Many large-scale modern applications suffer from performance problems [1] and engineers go to great lengths searching for optimisation opportunities. Most performance engineering approaches focus on understanding an application's cost (i.e., its use of runtime resources). However, understanding cost alone does not necessarily help find optimisation opportunities. One piece of code may take longer than another simply because it is performing more necessary work. For example, it would be no surprise that a routine that sorted a list of elements took longer than another routine that returned the number of elements in the list. The fact that the costs of the two routines are different does not help us understand which may represent an optimisation opportunity. However, if we had two different routines which output the same results (e.g., two different sorting algorithms), then determining which is the more efficient solution becomes a simple cost comparison.
The key is to understand the value provided by the code. It is then possible to find the superfluous activity that characterises poor performance.
Traditionally it has been left to the engineer to determine the value provided by a piece of code through experience, intuition or guesswork. However, the challenge of intuitively divining runtime value is difficult in large-scale applications. These applications have thousands of methods interacting to produce millions of code paths. Establishing the value provided by each method via manual inspection is not practical with such scale and complexity.
To tackle this challenge we are developing an approach to empirically measure runtime value. We can combine this measure with traditional runtime cost information to quantify the efficiency of each method in an application.
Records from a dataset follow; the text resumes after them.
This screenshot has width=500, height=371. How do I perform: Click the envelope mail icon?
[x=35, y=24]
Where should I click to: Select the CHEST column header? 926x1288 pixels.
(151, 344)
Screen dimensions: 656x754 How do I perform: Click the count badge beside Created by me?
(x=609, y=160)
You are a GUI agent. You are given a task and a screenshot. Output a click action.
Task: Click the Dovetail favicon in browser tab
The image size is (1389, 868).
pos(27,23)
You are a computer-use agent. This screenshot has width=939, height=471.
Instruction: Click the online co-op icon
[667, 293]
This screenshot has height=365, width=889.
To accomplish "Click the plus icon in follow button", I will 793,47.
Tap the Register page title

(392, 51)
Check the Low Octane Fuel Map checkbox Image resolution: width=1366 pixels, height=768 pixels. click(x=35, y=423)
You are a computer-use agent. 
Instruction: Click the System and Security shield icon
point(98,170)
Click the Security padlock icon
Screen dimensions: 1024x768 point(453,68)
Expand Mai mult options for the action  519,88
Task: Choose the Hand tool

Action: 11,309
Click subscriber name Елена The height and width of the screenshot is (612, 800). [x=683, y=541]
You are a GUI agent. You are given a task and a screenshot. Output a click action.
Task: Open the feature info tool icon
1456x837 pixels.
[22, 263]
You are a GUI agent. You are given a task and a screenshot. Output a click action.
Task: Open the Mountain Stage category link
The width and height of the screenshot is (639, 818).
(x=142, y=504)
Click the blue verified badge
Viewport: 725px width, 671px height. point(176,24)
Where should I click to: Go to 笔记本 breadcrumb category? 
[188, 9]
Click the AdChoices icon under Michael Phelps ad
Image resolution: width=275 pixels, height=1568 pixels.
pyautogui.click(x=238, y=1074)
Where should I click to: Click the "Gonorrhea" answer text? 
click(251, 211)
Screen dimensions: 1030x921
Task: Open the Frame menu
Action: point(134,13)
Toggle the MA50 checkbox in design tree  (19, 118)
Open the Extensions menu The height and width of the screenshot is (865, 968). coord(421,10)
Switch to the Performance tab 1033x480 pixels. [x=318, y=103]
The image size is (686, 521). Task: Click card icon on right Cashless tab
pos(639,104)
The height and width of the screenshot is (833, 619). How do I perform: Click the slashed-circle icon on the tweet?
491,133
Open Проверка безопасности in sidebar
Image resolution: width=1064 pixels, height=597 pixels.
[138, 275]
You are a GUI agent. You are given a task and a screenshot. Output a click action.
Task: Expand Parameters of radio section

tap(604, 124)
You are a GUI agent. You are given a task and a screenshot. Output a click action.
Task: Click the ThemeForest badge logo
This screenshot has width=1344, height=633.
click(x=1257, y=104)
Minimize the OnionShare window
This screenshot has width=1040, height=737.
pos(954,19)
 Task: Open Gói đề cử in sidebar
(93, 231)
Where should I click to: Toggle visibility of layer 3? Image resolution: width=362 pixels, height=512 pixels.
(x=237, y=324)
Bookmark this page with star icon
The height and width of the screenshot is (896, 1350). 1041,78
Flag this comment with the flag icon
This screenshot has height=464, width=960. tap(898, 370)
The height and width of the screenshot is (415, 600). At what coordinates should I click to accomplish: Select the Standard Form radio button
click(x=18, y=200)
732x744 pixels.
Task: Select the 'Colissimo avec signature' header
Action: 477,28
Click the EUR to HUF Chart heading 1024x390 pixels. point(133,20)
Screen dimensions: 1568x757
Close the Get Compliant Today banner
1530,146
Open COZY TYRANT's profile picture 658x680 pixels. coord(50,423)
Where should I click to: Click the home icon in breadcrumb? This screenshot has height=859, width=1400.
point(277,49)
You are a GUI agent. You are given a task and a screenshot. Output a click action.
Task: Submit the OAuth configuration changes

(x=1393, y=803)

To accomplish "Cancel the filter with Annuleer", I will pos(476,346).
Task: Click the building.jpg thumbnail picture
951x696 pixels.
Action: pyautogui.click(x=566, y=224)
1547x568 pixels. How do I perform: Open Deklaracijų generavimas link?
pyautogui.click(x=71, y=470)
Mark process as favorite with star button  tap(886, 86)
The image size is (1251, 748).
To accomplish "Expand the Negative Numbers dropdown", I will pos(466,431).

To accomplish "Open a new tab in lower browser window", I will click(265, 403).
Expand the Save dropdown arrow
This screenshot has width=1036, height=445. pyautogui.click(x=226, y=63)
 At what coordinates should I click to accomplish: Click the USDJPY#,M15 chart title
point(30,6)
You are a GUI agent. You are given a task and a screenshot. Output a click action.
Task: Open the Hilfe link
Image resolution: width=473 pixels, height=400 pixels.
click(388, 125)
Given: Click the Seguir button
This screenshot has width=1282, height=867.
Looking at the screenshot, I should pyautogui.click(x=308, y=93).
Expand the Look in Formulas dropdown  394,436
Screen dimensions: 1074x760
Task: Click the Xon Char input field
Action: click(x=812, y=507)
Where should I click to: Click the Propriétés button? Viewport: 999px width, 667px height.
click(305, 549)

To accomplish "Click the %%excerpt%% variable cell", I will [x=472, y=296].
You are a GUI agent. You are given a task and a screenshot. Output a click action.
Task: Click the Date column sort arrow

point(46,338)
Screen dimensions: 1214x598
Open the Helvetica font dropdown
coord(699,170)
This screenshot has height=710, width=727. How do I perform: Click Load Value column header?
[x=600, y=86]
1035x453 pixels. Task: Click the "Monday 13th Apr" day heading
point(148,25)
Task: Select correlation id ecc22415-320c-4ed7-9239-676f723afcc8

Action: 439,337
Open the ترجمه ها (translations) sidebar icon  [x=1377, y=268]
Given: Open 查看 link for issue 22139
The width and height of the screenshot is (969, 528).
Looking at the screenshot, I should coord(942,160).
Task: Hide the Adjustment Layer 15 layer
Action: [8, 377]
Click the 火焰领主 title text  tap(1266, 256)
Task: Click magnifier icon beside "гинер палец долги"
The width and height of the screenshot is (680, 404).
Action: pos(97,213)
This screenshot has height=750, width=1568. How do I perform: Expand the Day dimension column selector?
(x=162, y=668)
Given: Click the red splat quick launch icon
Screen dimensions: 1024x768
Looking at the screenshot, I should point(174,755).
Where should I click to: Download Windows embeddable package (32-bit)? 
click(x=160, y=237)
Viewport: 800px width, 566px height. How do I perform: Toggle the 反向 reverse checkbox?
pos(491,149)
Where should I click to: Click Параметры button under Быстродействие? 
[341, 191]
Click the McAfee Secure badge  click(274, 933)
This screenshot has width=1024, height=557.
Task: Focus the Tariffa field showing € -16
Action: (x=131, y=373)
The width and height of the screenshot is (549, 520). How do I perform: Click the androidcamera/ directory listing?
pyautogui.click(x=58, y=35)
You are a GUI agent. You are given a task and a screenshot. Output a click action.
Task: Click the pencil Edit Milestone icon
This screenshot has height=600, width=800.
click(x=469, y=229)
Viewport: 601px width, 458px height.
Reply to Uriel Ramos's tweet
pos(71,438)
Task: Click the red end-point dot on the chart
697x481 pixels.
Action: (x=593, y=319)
This allows us to find the most inefficient methods in an application and analyse them for optimisation opportunities.
Our approach to quantifying value is to measure the amount of data created by a method that becomes visible to the rest of the application, i.e., the data that escapes the context of the method. Our rationale is that the value a method is providing can only be imparted by the visible results it creates. Intermediate calculations used to create the data but then discarded do not contribute to this final value. Intuitively two method calls that produce identical results (given the same arguments) are providing the same amount of value, regardless of their internal implementations.
Specifically we track the number of object field updates that escape their enclosing method. An object field update is any assignment to an object field or array element (e.g., foo.value = 1 or bar[0] = 2). A field update escapes a method if the object it is applied to escapes the method i.e. is a global (static), a method parameter or returned.
For example consider the time formatting Java code below:
  public static String formatElapsedTime(long timeInMillis) {
    long seconds = timeInMillis / 1000;
    long minutes = seconds / 60;
    long hours = minutes / 60;

    final StringBuilder sb = new StringBuilder();
    formatTimePart(sb, hours, "hours");
    formatTimePart(sb, minutes, "minutes");
    formatTimePart(sb, seconds, "seconds");
    return sb.toString();
  }  

  public static void formatTimePart(StringBuilder sb, long l, String description) {
    if (l > 0) {
      if (sb.length() > 0) {
        sb.append(' ');
      }
      sb.append(l);
      sb.append(' ');
      sb.append(description);
    }
  }
The formatTimePart method updates the StringBuilder parameter (via calls to sb.append()) and so it has parameter escaping field updates. The formatElapsedTime method has no parameter escaping updates but it does return a newString value (constructed via sb.toString()) and so has returned field updates. Note that the StringBuilder object sb does not escape formatElapsedTime and so the updates applied to it are actually captured by the method, it is only the subsequently constructed String which escapes. We have found captured writes such as these to be a strong indicator of inefficient method implementations.
We have evaluated our approach [2] using the DaCapo benchmark suite, demonstrating our analysis allows us to quantify the efficiency of the code in each benchmark and find real optimisation opportunities, providing improvements of up to 36% in our case studies. For example, we found over 10% of the runtime activity in the h2 benchmark was incurred by code paths such as JdbcConnection.checkClosed() that were checking assertions and not contributing directly to the benchmark result. Many of these checks were repeated unnecessarily and we were able to refactor and remove them.
Our proposed approach allows the discovery of new optimisation opportunities that are not readily apparent from the original profile data. The results of our experiments and the performance improvements we made in our case studies demonstrate that efficiency analysis is an effective technique that can be used to complement existing performance engineering approaches.

References

  1. G. Xu, N. Mitchell, M. Arnold, A. Rountev, and G. Sevitsky. Software Bloat Analysis: Finding, Removing, and Preventing Performance Problems in Modern Large-Scale Object-Oriented Applications. Proceedings of the FSE/SDP Workshop on the Future of Software Engineering Research, pages 421-425, 2010.
  2. D. Maplesden, E. Tempero, J. Hosking, and J. Grundy. A Cost/Benefit Approach to Performance Analysis. Proceedings of the 7th ACM/SPEC International Conference on Performance Engineering (ICPE), to appear. 2016.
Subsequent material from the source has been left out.